Top of RECORDS SHOWN

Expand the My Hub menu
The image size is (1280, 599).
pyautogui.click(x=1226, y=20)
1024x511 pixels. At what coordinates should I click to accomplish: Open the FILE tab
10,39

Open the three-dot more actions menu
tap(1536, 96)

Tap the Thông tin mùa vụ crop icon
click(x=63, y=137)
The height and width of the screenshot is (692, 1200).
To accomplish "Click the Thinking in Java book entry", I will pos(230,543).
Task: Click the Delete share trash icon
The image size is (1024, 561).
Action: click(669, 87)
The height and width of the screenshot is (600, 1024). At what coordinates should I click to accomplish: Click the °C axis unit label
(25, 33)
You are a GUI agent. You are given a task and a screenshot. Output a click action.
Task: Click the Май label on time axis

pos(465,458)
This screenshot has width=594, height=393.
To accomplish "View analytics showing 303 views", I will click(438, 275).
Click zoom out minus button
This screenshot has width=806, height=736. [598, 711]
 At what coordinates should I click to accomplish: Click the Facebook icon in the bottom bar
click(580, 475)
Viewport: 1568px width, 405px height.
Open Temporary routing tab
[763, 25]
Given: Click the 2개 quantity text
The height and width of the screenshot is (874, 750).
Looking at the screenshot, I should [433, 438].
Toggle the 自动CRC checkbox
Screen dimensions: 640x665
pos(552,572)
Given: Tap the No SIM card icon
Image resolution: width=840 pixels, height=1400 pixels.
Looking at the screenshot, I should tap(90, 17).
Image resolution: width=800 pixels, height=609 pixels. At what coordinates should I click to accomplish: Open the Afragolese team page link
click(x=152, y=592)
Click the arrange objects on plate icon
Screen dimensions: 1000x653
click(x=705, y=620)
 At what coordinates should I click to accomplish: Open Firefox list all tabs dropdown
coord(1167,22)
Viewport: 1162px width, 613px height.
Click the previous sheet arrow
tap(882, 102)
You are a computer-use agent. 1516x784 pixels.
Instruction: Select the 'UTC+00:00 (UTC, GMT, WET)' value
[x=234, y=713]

Bottom of RECORDS SHOWN

*PROBLEM DESCRIPTION*
Your task is to print the whole listing again exactly.

*WRITTEN SOLUTION*
Expand the My Hub menu
The image size is (1280, 599).
pyautogui.click(x=1226, y=20)
1024x511 pixels. At what coordinates should I click to accomplish: Open the FILE tab
10,39

Open the three-dot more actions menu
tap(1536, 96)

Tap the Thông tin mùa vụ crop icon
click(x=63, y=137)
The height and width of the screenshot is (692, 1200).
To accomplish "Click the Thinking in Java book entry", I will pos(230,543).
Task: Click the Delete share trash icon
The image size is (1024, 561).
Action: click(669, 87)
The height and width of the screenshot is (600, 1024). At what coordinates should I click to accomplish: Click the °C axis unit label
(25, 33)
You are a GUI agent. You are given a task and a screenshot. Output a click action.
Task: Click the Май label on time axis

pos(465,458)
This screenshot has width=594, height=393.
To accomplish "View analytics showing 303 views", I will click(438, 275).
Click zoom out minus button
This screenshot has width=806, height=736. [598, 711]
 At what coordinates should I click to accomplish: Click the Facebook icon in the bottom bar
click(580, 475)
Viewport: 1568px width, 405px height.
Open Temporary routing tab
[763, 25]
Given: Click the 2개 quantity text
The height and width of the screenshot is (874, 750).
Looking at the screenshot, I should [433, 438].
Toggle the 自动CRC checkbox
Screen dimensions: 640x665
pos(552,572)
Given: Tap the No SIM card icon
Image resolution: width=840 pixels, height=1400 pixels.
Looking at the screenshot, I should tap(90, 17).
Image resolution: width=800 pixels, height=609 pixels. At what coordinates should I click to accomplish: Open the Afragolese team page link
click(x=152, y=592)
Click the arrange objects on plate icon
Screen dimensions: 1000x653
click(x=705, y=620)
 At what coordinates should I click to accomplish: Open Firefox list all tabs dropdown
coord(1167,22)
Viewport: 1162px width, 613px height.
Click the previous sheet arrow
tap(882, 102)
You are a computer-use agent. 1516x784 pixels.
Instruction: Select the 'UTC+00:00 (UTC, GMT, WET)' value
[x=234, y=713]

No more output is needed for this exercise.